E rispetto alle sale perdute?
Le sale cinematografiche avevano quella bellezza perché avevano quel pubblico specifico. Erano frutto del triangolo amoroso tra la bellezza della sala, quello che poteva rappresentare il cinema dell’essere umano di quel tempo (sempre un vero evento) e quel pubblico che ancor prima di sedersi al cinema aveva già l’idea che si sarebbe divertito. A noi il cinema piaceva tutto. Qualcosa poteva piacerti meno o di più, ma era veramente una navicella che ti portava altrove. Eravamo capaci di essere così ingenui. Ora è impossibile restituire la sala a quella medesima ingenuità, a quella predisposizione al divertimento che oggi non c’è più. Ci sono i grandi fenomeni come Zalone ma non sono così totalizzanti come li vivevamo noi un tempo. In quest’epoca la gente fa fatica a divertirsi.
Riportare a galla sale dismesse o congelate: l’Acec ogni anno vede aumentare il numero di sale della comunità che riaprono i battenti. A cosa non può rinunciare una sala per superare la sua finitezza architettonica, il suo limite logistico? Dove trova l’anima che la rende imperitura?

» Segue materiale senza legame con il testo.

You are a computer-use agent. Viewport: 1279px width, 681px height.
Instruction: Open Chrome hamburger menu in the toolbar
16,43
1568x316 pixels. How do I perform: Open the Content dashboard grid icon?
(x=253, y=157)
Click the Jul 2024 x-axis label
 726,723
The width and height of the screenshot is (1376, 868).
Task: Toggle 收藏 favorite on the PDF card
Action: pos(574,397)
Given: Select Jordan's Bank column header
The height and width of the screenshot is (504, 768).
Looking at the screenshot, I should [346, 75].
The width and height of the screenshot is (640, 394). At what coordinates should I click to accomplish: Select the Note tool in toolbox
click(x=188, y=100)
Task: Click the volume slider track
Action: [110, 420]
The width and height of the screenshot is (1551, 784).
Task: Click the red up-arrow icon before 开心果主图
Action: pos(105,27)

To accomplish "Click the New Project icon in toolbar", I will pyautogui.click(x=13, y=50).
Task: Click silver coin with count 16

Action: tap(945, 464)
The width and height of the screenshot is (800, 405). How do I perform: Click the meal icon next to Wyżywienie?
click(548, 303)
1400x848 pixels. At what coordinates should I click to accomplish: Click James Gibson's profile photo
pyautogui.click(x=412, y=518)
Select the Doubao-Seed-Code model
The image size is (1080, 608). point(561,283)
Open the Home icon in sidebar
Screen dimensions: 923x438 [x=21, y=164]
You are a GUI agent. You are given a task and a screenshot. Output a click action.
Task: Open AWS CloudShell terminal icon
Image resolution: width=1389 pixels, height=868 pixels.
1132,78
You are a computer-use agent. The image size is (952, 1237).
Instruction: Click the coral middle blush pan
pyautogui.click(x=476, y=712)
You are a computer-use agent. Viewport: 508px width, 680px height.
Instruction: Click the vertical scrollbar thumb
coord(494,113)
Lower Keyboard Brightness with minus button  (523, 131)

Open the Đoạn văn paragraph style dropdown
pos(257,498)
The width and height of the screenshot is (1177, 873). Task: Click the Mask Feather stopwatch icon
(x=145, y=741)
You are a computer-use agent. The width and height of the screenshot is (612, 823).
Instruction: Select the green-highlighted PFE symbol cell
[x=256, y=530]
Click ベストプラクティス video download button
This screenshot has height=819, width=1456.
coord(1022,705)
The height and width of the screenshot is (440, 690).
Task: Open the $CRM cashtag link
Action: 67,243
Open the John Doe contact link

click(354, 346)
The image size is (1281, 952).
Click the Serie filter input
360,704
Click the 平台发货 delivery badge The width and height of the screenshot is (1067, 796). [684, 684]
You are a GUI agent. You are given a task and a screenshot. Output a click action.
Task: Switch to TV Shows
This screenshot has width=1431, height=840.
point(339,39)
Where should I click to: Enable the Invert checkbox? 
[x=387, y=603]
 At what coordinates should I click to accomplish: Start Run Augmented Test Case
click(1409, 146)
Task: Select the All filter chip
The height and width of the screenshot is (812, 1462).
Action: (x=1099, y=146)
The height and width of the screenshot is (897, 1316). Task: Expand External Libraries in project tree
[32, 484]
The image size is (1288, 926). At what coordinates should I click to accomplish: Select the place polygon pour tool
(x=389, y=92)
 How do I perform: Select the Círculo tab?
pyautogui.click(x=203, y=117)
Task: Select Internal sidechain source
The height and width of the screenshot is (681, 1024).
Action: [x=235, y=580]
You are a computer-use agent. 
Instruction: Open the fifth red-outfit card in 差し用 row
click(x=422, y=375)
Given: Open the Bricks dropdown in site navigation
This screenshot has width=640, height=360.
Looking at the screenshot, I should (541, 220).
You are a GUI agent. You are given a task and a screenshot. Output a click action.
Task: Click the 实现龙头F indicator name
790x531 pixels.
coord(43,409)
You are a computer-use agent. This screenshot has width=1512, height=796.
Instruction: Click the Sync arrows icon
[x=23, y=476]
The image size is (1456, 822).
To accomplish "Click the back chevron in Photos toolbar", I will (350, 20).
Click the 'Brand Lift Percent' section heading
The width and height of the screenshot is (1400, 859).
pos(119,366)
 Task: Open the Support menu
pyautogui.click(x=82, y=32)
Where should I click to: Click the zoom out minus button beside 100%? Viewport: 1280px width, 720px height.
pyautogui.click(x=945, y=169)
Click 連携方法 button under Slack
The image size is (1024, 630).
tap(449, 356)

Sono alcuni anni che non sono più lo spettatore cinematografico assiduo che ero un tempo ma ho sempre pensato che una sala cinematografica deve avere un’identità. E’ come la libreria che ha perduto il suo senso nel momento in cui in tutta Italia, ovunque tu vada, trovi sempre gli stessi libri. Un tempo già dai primi scaffali e da come erano stati posizionati i libri, potevi desumere la sua identità. Nella sala questa proposta identitaria è rappresentata dalla tipologia di programmazione. Ciò che programmo non può riflettere solo il box office, dovrebbe essere il frutto di una selezione per cui si “confida” in quella sala. Ricordo alcune sale cinematografiche a Roma e soprattutto a Bologna dove non si sono mai fatti film brutti. Può sembrare incredibile ma diventavano luoghi di garanzia di qualità. Mi auguro che nelle sale del circuito Acec ci sia come prerogativa questa reciproca fiducia e confidenza sulla programmazione tra chi gestisce la sala e il pubblico. Ciò aiuta a non rimanere ostaggi dell’audience e ad uscire di casa perché sai che lì troverai sempre bei film.
La manifestazione ideata dal progetto nazionale Old Cinema prosegue fino a dicembre 2016 con Giuliano Montaldo, Massimo Cacciari, Giordano Bruno Guerri, Gherardo Colombo, Mario Botta ed Ettore Mo. L’ospite d’onore è Carlo Verdone per una rilettura inedita del suo dna cinematografico: il rapporto del regista e attore romano con il padre Mario, critico e docente di cinema, un genius loci artistico e familiare. Protagonista di una masterclass e di un incontro col pubblico sarà il regista cult americano Abel Ferrara.